[[ RECORDED INFORMATION open ]]

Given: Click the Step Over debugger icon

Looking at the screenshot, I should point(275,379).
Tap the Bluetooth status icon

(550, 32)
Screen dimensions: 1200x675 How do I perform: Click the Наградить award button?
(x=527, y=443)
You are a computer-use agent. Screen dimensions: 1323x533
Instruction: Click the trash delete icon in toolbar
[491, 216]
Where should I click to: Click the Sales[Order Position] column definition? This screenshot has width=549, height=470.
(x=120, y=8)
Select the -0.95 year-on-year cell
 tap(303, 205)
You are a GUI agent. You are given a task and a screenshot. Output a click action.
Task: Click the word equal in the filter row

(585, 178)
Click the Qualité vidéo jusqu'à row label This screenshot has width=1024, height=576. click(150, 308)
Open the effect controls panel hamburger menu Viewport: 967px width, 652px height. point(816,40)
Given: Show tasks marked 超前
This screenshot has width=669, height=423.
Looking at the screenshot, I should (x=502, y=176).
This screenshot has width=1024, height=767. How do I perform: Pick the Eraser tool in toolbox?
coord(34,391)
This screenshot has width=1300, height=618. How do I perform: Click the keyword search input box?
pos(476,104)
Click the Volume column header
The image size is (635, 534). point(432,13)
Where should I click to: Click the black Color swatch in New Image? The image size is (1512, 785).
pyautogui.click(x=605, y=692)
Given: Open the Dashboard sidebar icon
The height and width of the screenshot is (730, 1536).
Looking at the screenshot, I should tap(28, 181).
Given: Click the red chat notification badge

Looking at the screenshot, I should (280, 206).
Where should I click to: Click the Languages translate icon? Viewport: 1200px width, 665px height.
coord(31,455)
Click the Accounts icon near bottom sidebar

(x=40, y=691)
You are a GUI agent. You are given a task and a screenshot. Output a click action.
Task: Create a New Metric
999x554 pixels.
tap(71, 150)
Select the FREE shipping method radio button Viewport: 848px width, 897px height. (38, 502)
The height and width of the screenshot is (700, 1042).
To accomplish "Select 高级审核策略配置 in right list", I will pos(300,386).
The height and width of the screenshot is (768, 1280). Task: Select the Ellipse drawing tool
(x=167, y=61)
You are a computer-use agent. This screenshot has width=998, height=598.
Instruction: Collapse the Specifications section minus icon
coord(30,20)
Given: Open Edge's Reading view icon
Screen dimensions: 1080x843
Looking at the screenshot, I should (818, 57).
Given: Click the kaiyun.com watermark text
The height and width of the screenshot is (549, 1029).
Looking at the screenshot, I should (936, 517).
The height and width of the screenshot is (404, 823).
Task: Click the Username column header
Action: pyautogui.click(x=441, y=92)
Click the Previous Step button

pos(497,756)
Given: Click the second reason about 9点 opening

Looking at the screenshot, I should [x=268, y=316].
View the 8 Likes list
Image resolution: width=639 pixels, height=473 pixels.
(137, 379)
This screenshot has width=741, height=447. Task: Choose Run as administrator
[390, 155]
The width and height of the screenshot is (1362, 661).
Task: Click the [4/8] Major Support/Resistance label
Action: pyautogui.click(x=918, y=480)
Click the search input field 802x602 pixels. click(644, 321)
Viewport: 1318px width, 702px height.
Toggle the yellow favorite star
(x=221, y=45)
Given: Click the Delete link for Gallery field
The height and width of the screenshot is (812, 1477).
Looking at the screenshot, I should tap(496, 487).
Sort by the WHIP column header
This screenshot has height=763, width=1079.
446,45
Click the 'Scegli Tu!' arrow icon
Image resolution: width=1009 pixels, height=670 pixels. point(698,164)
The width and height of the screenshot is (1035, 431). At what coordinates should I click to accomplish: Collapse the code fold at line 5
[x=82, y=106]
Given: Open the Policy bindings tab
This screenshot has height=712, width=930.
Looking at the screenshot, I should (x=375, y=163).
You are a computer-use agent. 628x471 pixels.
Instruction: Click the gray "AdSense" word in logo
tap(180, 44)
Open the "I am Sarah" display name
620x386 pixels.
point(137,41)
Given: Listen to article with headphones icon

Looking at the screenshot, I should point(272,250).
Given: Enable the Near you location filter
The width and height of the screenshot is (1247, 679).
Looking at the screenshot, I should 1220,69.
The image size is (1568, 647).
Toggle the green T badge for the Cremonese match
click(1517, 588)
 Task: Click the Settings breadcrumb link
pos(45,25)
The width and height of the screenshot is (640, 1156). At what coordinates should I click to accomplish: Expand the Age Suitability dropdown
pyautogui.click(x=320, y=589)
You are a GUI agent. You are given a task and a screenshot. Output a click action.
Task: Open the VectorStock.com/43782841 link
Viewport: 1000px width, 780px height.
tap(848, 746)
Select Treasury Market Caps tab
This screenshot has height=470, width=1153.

[[ RECORDED INFORMATION closed ]]

ABOUT THIS EXERCISE — For every line in the listing above that mentions the word "computer", make a copy.

EXERCISE OUTPUT —
You are a computer-use agent. Screen dimensions: 1323x533
You are a computer-use agent. This screenshot has width=998, height=598.
You are a computer-use agent. 628x471 pixels.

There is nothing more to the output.